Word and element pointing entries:
#####

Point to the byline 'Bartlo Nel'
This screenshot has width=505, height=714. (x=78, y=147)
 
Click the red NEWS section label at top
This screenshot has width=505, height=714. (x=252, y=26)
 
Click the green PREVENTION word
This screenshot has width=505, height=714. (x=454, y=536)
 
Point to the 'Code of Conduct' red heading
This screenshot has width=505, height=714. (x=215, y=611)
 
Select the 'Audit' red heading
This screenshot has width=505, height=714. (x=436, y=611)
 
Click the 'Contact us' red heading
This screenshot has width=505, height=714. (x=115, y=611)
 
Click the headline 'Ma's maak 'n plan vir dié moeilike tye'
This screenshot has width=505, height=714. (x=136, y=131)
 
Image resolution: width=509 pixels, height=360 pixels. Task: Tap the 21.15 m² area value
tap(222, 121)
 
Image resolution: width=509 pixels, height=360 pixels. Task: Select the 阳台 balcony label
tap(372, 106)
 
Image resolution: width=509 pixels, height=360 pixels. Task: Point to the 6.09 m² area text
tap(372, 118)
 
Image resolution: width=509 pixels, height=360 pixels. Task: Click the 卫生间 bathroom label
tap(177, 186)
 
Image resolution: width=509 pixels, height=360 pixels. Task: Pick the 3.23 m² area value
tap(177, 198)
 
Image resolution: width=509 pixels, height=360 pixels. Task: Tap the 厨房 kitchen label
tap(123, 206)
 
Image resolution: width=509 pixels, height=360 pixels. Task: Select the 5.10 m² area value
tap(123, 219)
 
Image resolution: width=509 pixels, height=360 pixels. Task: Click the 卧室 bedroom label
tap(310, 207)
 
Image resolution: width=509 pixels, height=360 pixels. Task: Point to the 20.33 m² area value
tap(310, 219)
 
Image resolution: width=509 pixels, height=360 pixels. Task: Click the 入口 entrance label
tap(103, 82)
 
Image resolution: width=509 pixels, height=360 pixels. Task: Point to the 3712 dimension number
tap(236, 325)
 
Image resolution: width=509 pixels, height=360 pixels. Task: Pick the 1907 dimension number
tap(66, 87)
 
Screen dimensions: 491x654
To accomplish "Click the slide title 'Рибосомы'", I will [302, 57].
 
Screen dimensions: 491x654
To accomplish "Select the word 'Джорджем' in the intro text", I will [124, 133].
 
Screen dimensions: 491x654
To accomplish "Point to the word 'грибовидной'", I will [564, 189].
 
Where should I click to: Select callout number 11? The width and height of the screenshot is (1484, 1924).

#####

WRITTEN INSTRUCTION:
Reproduce every one of the lines above without changing a single character.

THE REPLY:
Point to the byline 'Bartlo Nel'
This screenshot has width=505, height=714. (x=78, y=147)
 
Click the red NEWS section label at top
This screenshot has width=505, height=714. (x=252, y=26)
 
Click the green PREVENTION word
This screenshot has width=505, height=714. (x=454, y=536)
 
Point to the 'Code of Conduct' red heading
This screenshot has width=505, height=714. (x=215, y=611)
 
Select the 'Audit' red heading
This screenshot has width=505, height=714. (x=436, y=611)
 
Click the 'Contact us' red heading
This screenshot has width=505, height=714. (x=115, y=611)
 
Click the headline 'Ma's maak 'n plan vir dié moeilike tye'
This screenshot has width=505, height=714. (x=136, y=131)
 
Image resolution: width=509 pixels, height=360 pixels. Task: Tap the 21.15 m² area value
tap(222, 121)
 
Image resolution: width=509 pixels, height=360 pixels. Task: Select the 阳台 balcony label
tap(372, 106)
 
Image resolution: width=509 pixels, height=360 pixels. Task: Point to the 6.09 m² area text
tap(372, 118)
 
Image resolution: width=509 pixels, height=360 pixels. Task: Click the 卫生间 bathroom label
tap(177, 186)
 
Image resolution: width=509 pixels, height=360 pixels. Task: Pick the 3.23 m² area value
tap(177, 198)
 
Image resolution: width=509 pixels, height=360 pixels. Task: Tap the 厨房 kitchen label
tap(123, 206)
 
Image resolution: width=509 pixels, height=360 pixels. Task: Select the 5.10 m² area value
tap(123, 219)
 
Image resolution: width=509 pixels, height=360 pixels. Task: Click the 卧室 bedroom label
tap(310, 207)
 
Image resolution: width=509 pixels, height=360 pixels. Task: Point to the 20.33 m² area value
tap(310, 219)
 
Image resolution: width=509 pixels, height=360 pixels. Task: Click the 入口 entrance label
tap(103, 82)
 
Image resolution: width=509 pixels, height=360 pixels. Task: Point to the 3712 dimension number
tap(236, 325)
 
Image resolution: width=509 pixels, height=360 pixels. Task: Pick the 1907 dimension number
tap(66, 87)
 
Screen dimensions: 491x654
To accomplish "Click the slide title 'Рибосомы'", I will [302, 57].
 
Screen dimensions: 491x654
To accomplish "Select the word 'Джорджем' in the intro text", I will [124, 133].
 
Screen dimensions: 491x654
To accomplish "Point to the word 'грибовидной'", I will [564, 189].
 
Where should I click to: Select callout number 11? The width and height of the screenshot is (1484, 1924).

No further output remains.